Universal OS (was Re: Survey of architectures)
Guy Harris
guy at gorodish.Sun.COM
Tue Apr 26 10:26:46 AEST 1988
> 3. OS - what is the interface to the signal handler under
> SYS V and BSD!
This particular point really continues a discussion started in comp.lang.c.
The discussion was inspired by some misconceptions about UNIX signal handlers.
Any rational version of UNIX will permit signal handlers to take a single
argument that is the signal number. Any version that obliges signal handlers
to be written to take more than one argument will cause *so* much
already-written code to break that it can fairly well considered to be broken
itself.
Fortunately, 4BSD has, as far as I know, only been implemented only on systems
where the extra "signal code" argument that it passes doesn't make a
difference. As such, it is not (yet) broken in that sense.
ANSI C specifies that signal handlers take one and only one argument. This
also happens to break existing code; however, assuming that there are machines
that cannot support "varargs" without "varargs" functions being explicitly
declared as such, they had no choice.
In other words, if you want to write portable code, write it so that signal
handlers take one argument. This will work on any non-broken UNIX system.

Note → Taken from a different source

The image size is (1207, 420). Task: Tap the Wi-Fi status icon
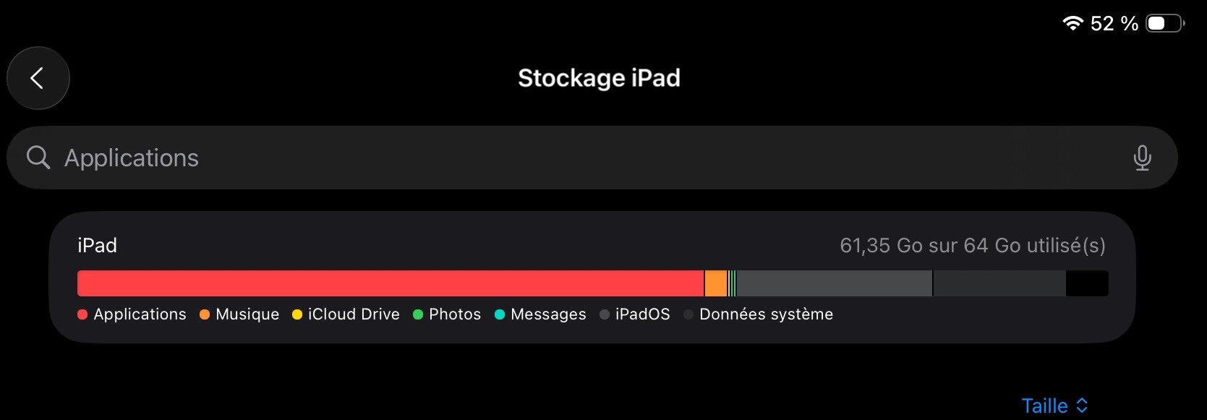(1072, 23)
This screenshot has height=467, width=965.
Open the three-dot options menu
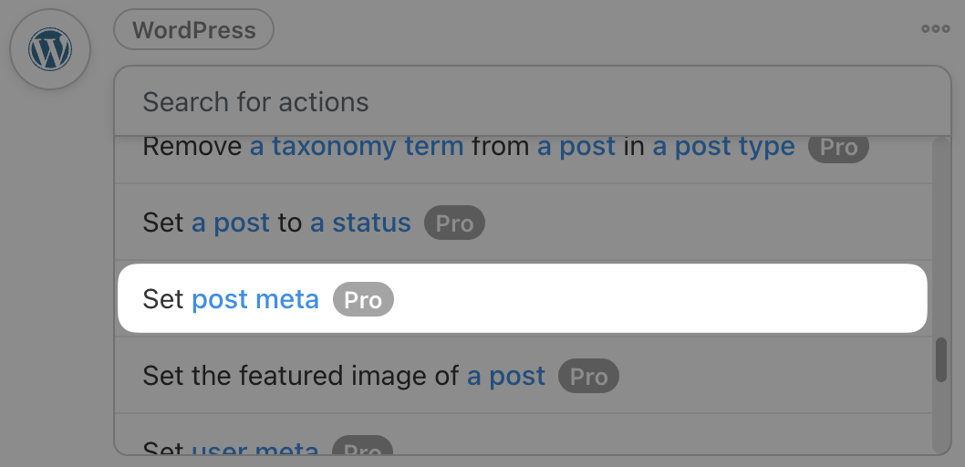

Thus, the issue of the interface to the signal handler is not an issue raised
by multiple versions of UNIX. It *is* an issue if you have non-UNIX systems,
but if you have to deal with non-UNIX systems, it's probably one of the least
of the issues you will have to deal with.
As for the relevance of this point to "most people" and "most users", the
people mentioned in the original article: to borrow a phrase I have heard
attributed to Frank Zappa, "most people" or "most users" wouldn't know a signal
handler if it came up and bit them in the ass.